Dans cette affaire, qui a son origine dans l’affirmation d’une « vocation européenne » de la Turquie par de Gaulle et Adenauer en 1963, tout le monde joue avec des cartes biseautées. Malgré les réformes entreprises par Ankara sous la direction de M. Erdogan et de ses amis, dits islamistes modérés, la Turquie ne remplit pas ses engagements. Elle devait élargir, depuis 2004, l’union douanière aux nouveaux pays de l’UE. Elle s’y refuse en ce qui concerne la République de Chypre (grecque). Autrement dit, elle veut entrer dans un club dont elle ne reconnaît pas un des membres.
S’ils ont raison de protester, les Chypriotes grecs - qui ont joué au plus fin en l’occurrence - ne sont pas au-dessus de tout soupçon. Ils avaient obtenu la promesse d’entrer seuls dans l’Union européenne si la division de l’île n’était pas réglée en 2004. La contre-partie, implicite certes, supposait un minimum de bonne volonté dans les négociations sur la réunification, menées sous l’égide de l’ONU.

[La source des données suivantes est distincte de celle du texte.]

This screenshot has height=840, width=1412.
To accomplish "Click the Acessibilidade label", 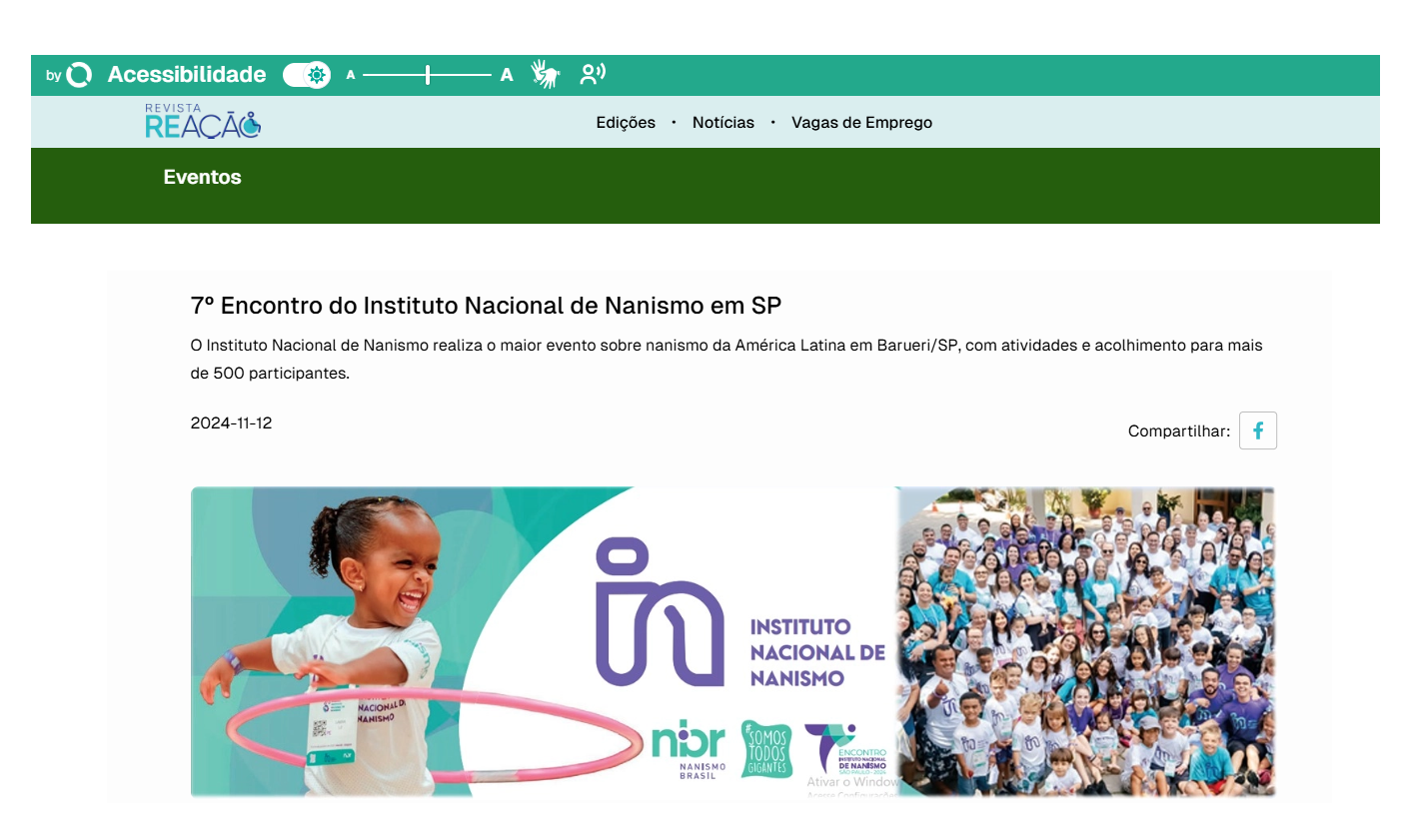I will (x=187, y=75).
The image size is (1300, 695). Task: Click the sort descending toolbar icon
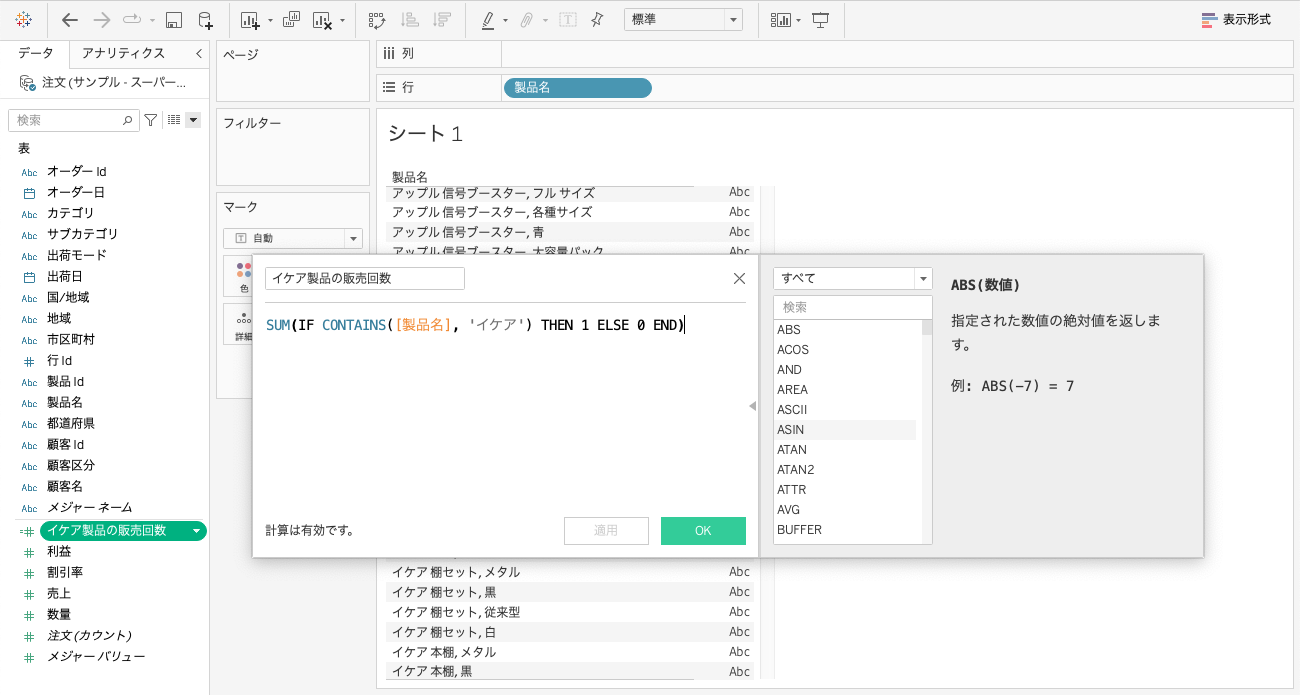click(x=443, y=19)
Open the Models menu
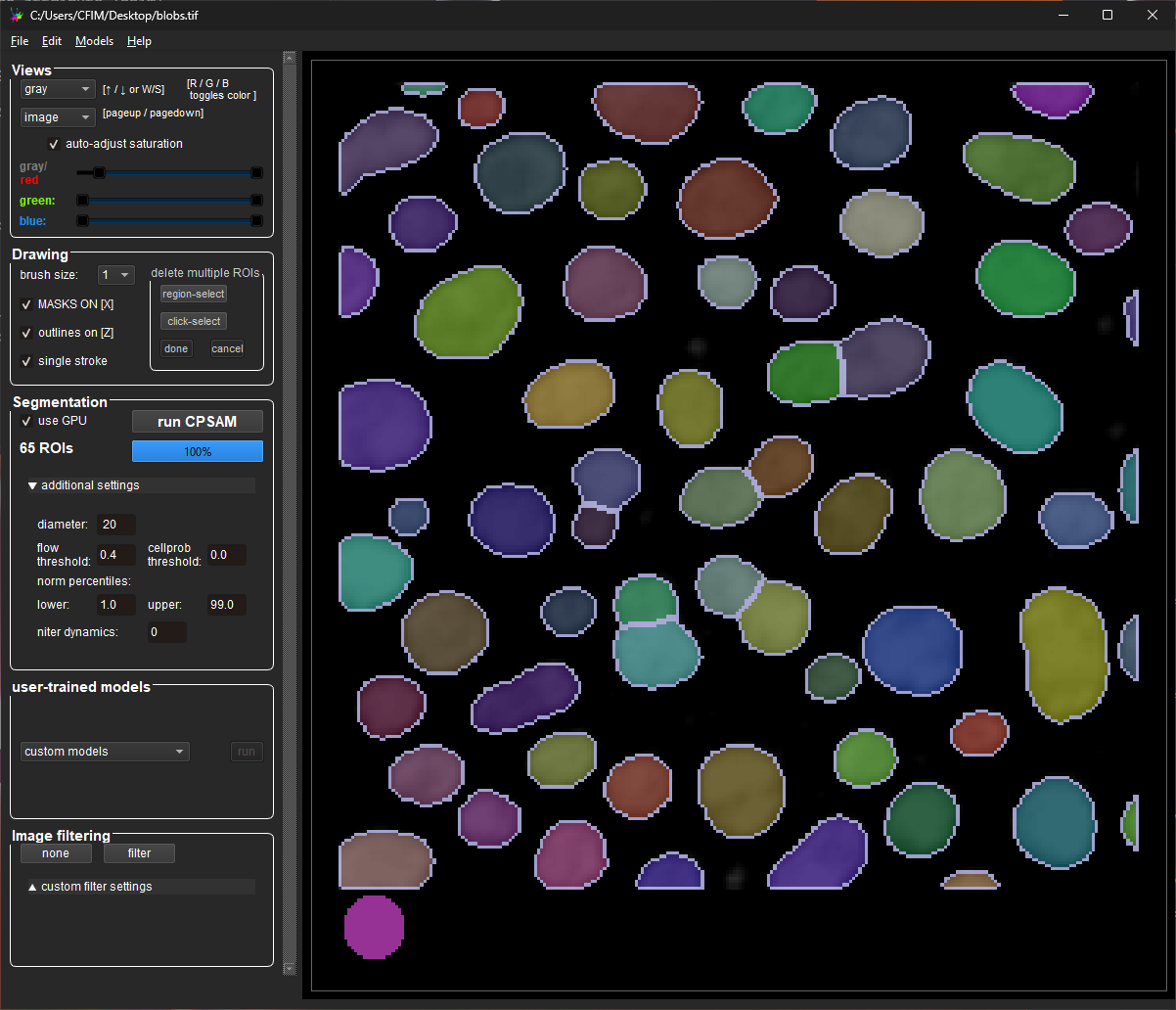1176x1010 pixels. click(94, 41)
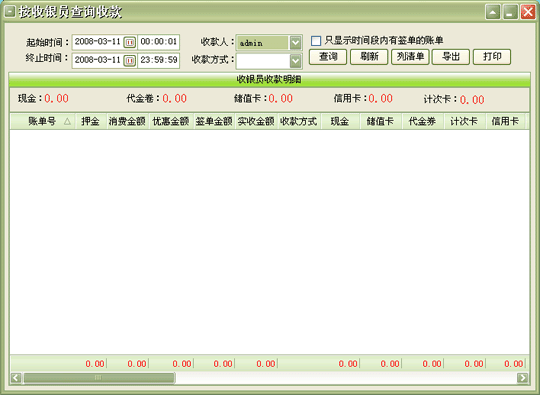Click the system menu icon in title bar
Image resolution: width=540 pixels, height=395 pixels.
tap(10, 12)
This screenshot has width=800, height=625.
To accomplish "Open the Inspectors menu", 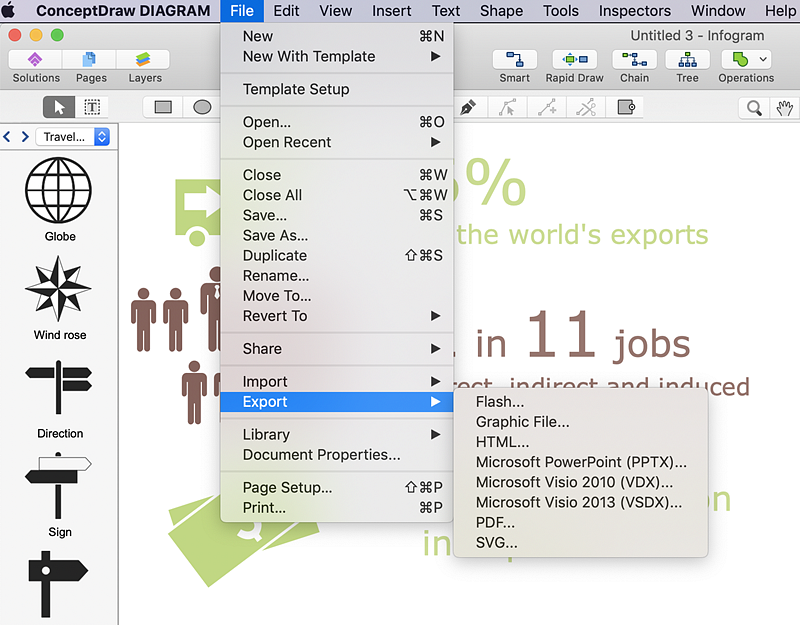I will (634, 11).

Trop contents de mettre fin à leur isolement, les Chypriotes turcs ont, à la veille de l’élargissement de l’Europe, il y a deux ans, voté majoritairement en faveur du plan de l’ONU. Ayant empoché leur ticket d’entrée dans l’UE, les Chypriotes grecs ont rejeté ce plan. Ils disposent donc maintenant d’un droit de veto sur toutes les décisions concernant la Turquie et la partie nord de Chypre, alors que la communauté internationale ne dispose plus d’aucun moyen de pression sur eux.
Jouer cartes sur table
La position des autres membres de l’Union n’est pas plus limpide. Certains, comme les Britanniques, sont partisans de l’entrée de la Turquie pour torpiller l’idée d’une Europe politique. D’autres ont accepté, en 2005, les négociations d’adhésion avec Ankara en comptant bien qu’elles échouent. L’espoir est que les Turcs finissent par se décourager devant les conditions posées et préfèrent un partenariat « privilégié » à la participation pleine et entière. Partisan de l’entrée des Turcs dans l’UE, mais ébranlé par les réactions de l’opinion française, Jacques Chirac a compliqué la situation en inscrivant dans la Constitution l’obligation d’un référendum avant tout nouvel élargissement.
Si la Turquie est bien le partenaire stratégique dont l’Europe a besoin, comme tout le monde se plaît à le dire, l’honnêteté et le réalisme commandent de jouer enfin cartes sur table.